Recast the lines of the data as a numbered list, leaving out blank lines and all pictures.
=== Dataset entries ===
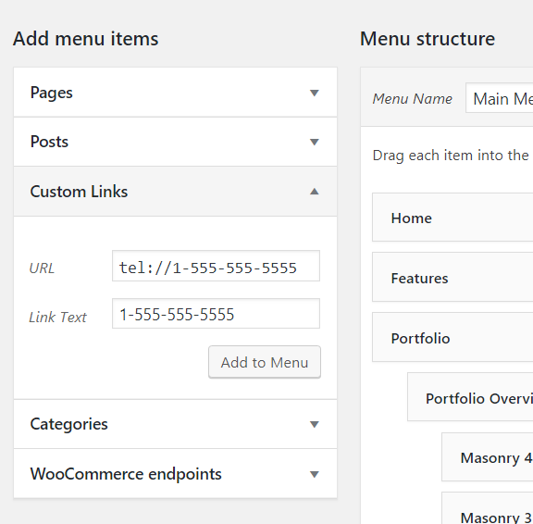Expand the WooCommerce endpoints arrow
This screenshot has height=524, width=533.
pyautogui.click(x=315, y=474)
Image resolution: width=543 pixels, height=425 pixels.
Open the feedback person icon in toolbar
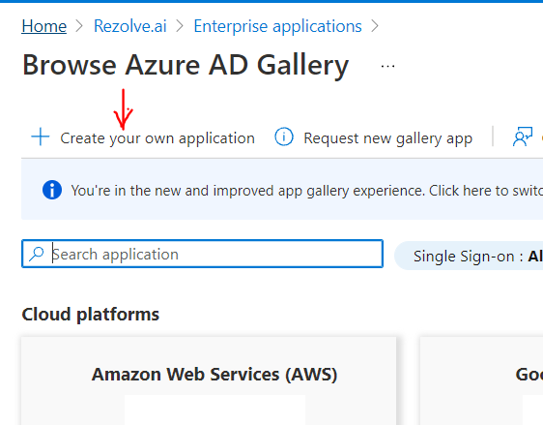(x=522, y=137)
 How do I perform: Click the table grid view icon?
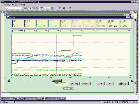pyautogui.click(x=41, y=8)
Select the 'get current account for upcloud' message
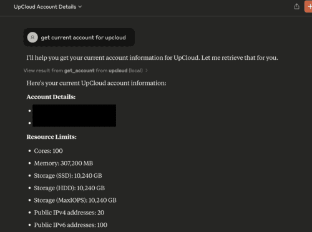Viewport: 312px width, 232px height. click(x=79, y=37)
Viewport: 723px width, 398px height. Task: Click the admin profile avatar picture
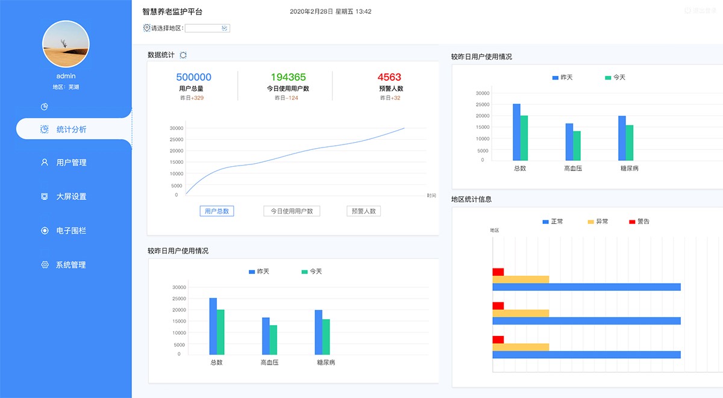[66, 44]
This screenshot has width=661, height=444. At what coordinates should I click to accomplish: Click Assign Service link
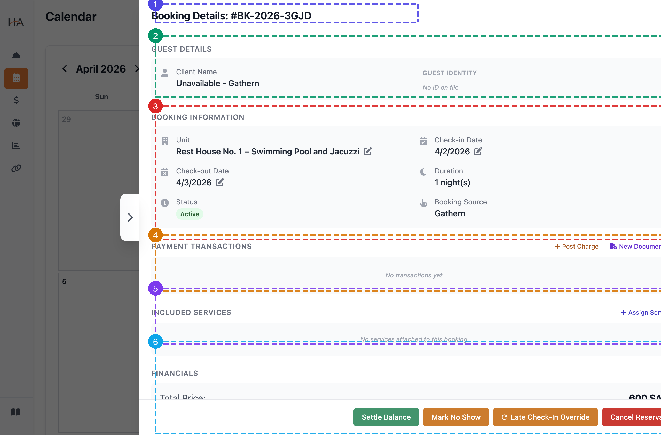tap(641, 312)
===
The answer:
1. Expand the WooCommerce endpoints arrow
2. This screenshot has height=524, width=533.
3. pyautogui.click(x=315, y=474)
4. Image resolution: width=543 pixels, height=425 pixels.
5. Open the feedback person icon in toolbar
6. (x=522, y=137)
7.  How do I perform: Click the table grid view icon?
8. pyautogui.click(x=41, y=8)
9. Select the 'get current account for upcloud' message
10. Viewport: 312px width, 232px height. click(x=79, y=37)
11. Viewport: 723px width, 398px height. Task: Click the admin profile avatar picture
12. [66, 44]
13. This screenshot has width=661, height=444. At what coordinates should I click to accomplish: Click Assign Service link
14. tap(641, 312)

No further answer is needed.